Your goal — Only the pictures are dropped. Restate each line below word for word.

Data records
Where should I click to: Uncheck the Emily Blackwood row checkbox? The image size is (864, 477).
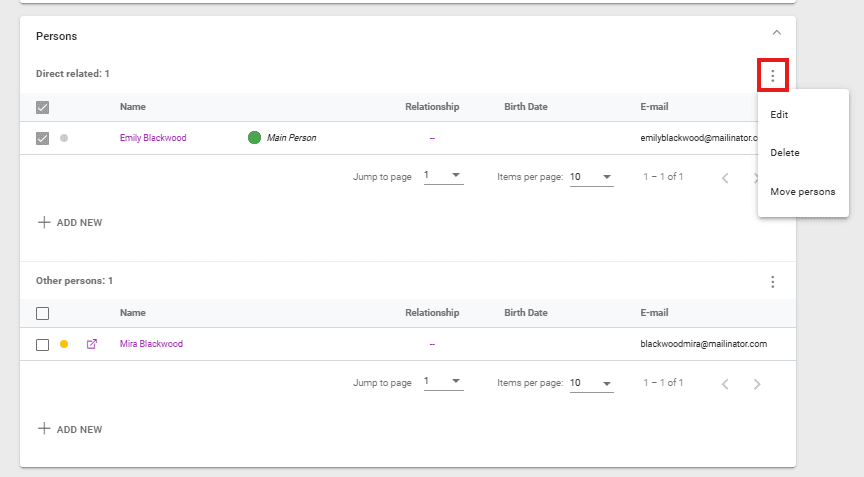[x=42, y=138]
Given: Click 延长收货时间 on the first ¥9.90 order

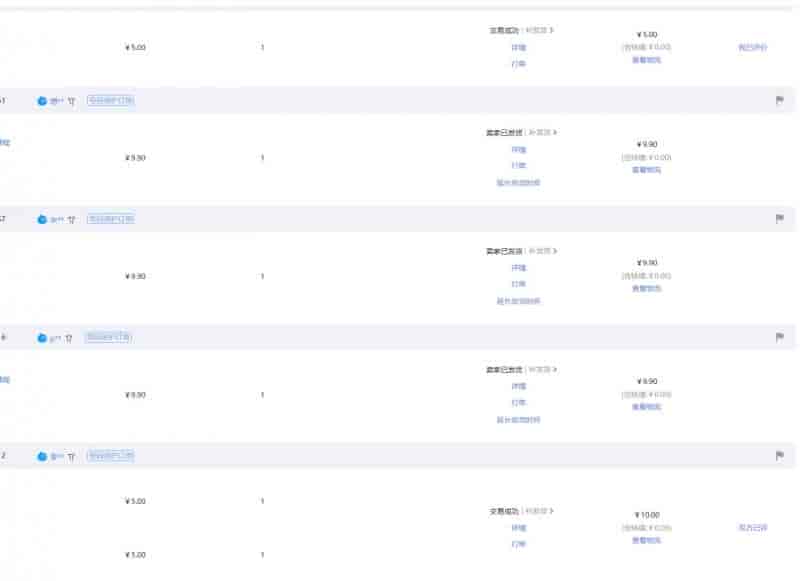Looking at the screenshot, I should 518,183.
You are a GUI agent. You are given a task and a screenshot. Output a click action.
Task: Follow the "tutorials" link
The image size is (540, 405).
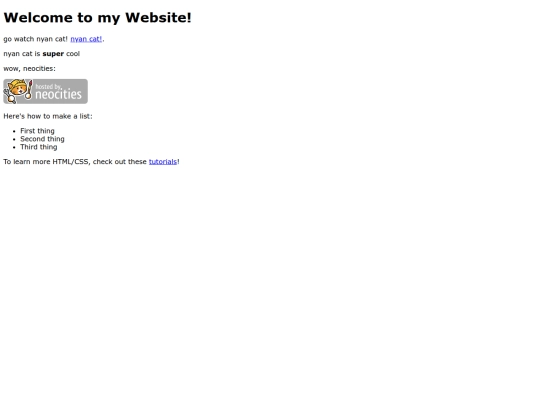163,162
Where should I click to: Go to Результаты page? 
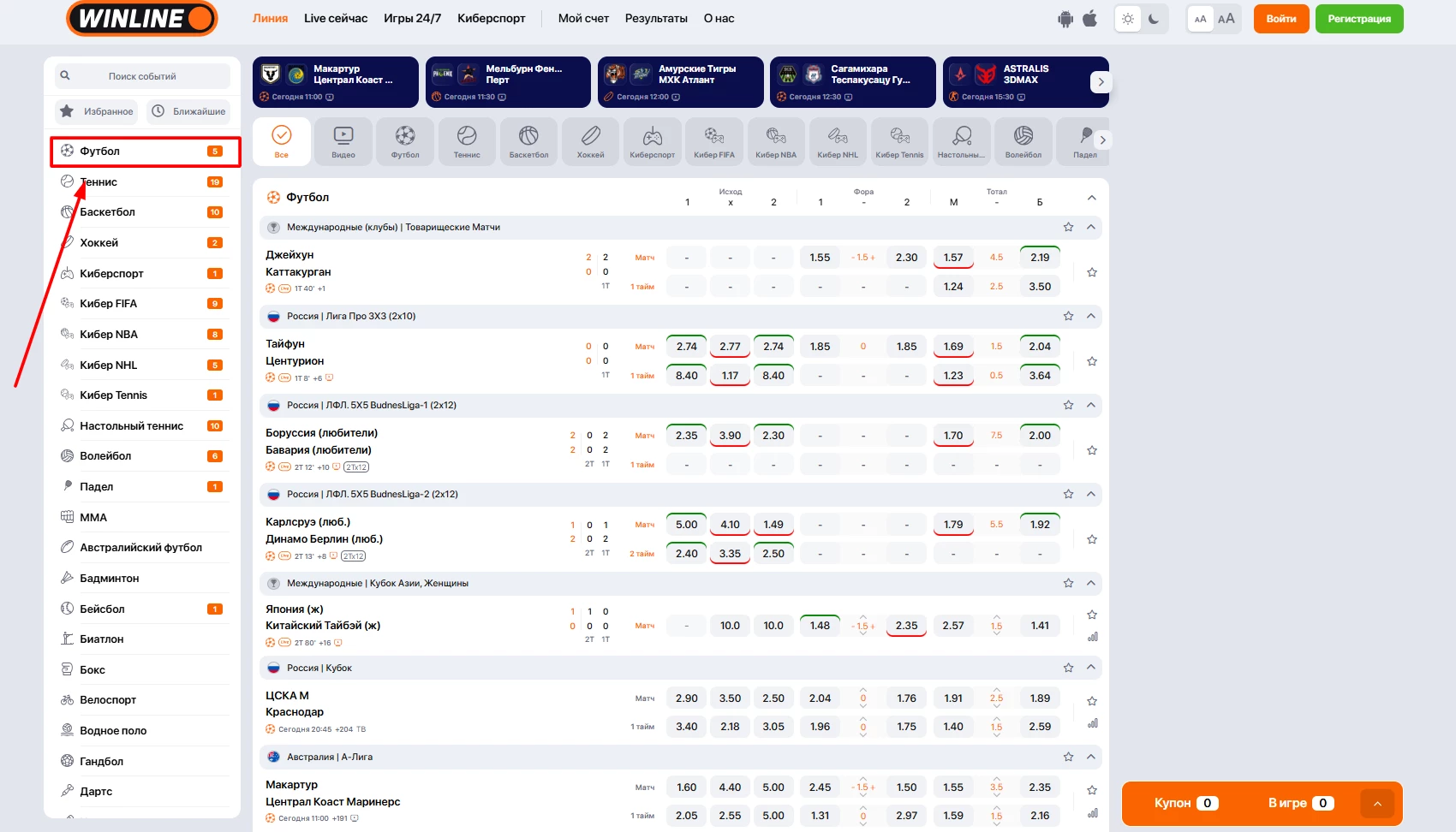pos(656,18)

Result below —
Where should I click to: Uncheck the Emily Blackwood row checkbox? The image size is (864, 477).
[x=42, y=138]
Given: Click 延长收货时间 on the first ¥9.90 order

Looking at the screenshot, I should 518,183.
You are a GUI agent. You are given a task and a screenshot. Output a click action.
Task: Follow the "tutorials" link
The image size is (540, 405).
163,162
Where should I click to: Go to Результаты page? 
pos(656,18)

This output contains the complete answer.